L’Oreal is to buyback a stake of 8.0 percent from Nestle which currently owns 29.4 percent.
The biggest L’Oreal shareholder is the daughter of the founder, 91-year-old Liliane Bettencourt. The family holds 30.6 percent.
There were deep concerns in French government circles that the Bettencourt family could pass control to the Swiss group.
The deal between these two titans in their industries is worth 6.5 billion euros ($8.9 billion) and answers some burning questions about the strategies of the two groups.
L’Oreal will finance half of the cost by selling its share in a joint venture, the firms announced on Tuesday.
The two companies have been linked for 40 years, but a deadline for a decision on the strategic tie-up was due to fall in April.
Nestle had undertaken not to increase its stake while Bettencourt was still alive.
Nestle is cash rich and had no pressing need for the money it will receive for reducing its stake.
But until now it had never revealed its hand over its strategic options, ranging from a complete withdrawal to a takeover.
When completed, the buyback of an 8.0 percent stake in L’Oreal will leave Nestle with 23.29 percent, but the stake owned by the founding Bettencourt family will rise from 30.6 percent to 33.1 percent.
The bought-back shares will be cancelled, automatically boosting earnings per share by 5.0 percent.
To finance the operation, L’Oreal will sell its half of a skin care venture with Nestle called Galderma, on a valuation basis of 3.1 billion euros and will pay an extra cash amount of 3.4 billion euros.

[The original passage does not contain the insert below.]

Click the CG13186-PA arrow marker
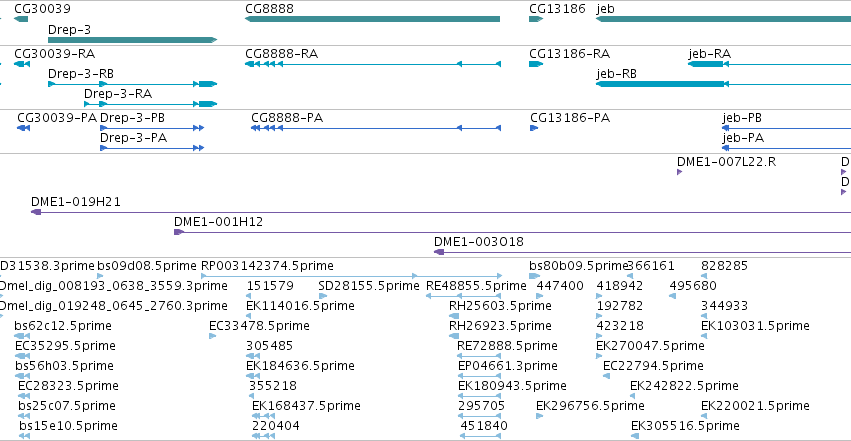 tap(534, 128)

The deal is based on a share price for L’Oreal corresponding to the average closing value between November 11 and February 10, or 124.48 euros.

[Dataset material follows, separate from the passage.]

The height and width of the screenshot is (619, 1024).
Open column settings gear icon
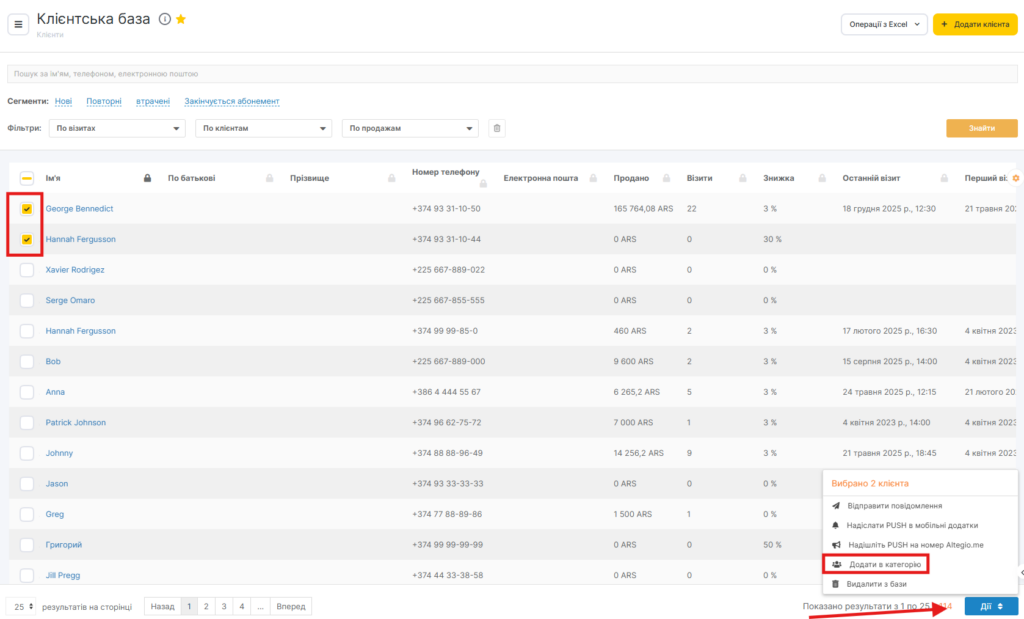click(1016, 178)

The two groups said that their boards had agreed the terms unanimously on Monday.
The number of seats on the L’Oreal board held by Nestle will fall from three to two.

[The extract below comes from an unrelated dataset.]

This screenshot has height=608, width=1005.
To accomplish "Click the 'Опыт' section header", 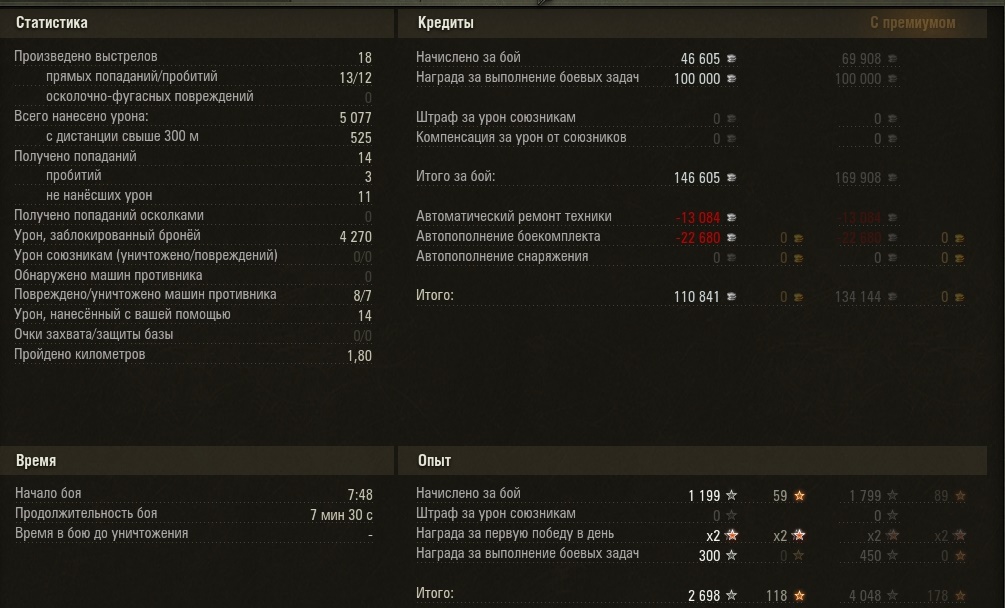I will tap(435, 460).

The companies hope to tie up the deal by the middle of this year.
Nestle said that its remaining stake was a long-term strategic commitment and did not signal a total withdrawal from L’Oreal, but analysts held that the sale did suggest that Nestle might pull out eventually.
The price of shares in L’Oreal surged by more than 4.0 percent initially because of the boost to earnings per share, but then showed a fall of 2.05 percent to 126.35 euros
This was because the remarks by Nestle were interpreted as meaning that “this sale was a precursor of others,” commented a trader at Oddo Securities, Nathalie de Medina.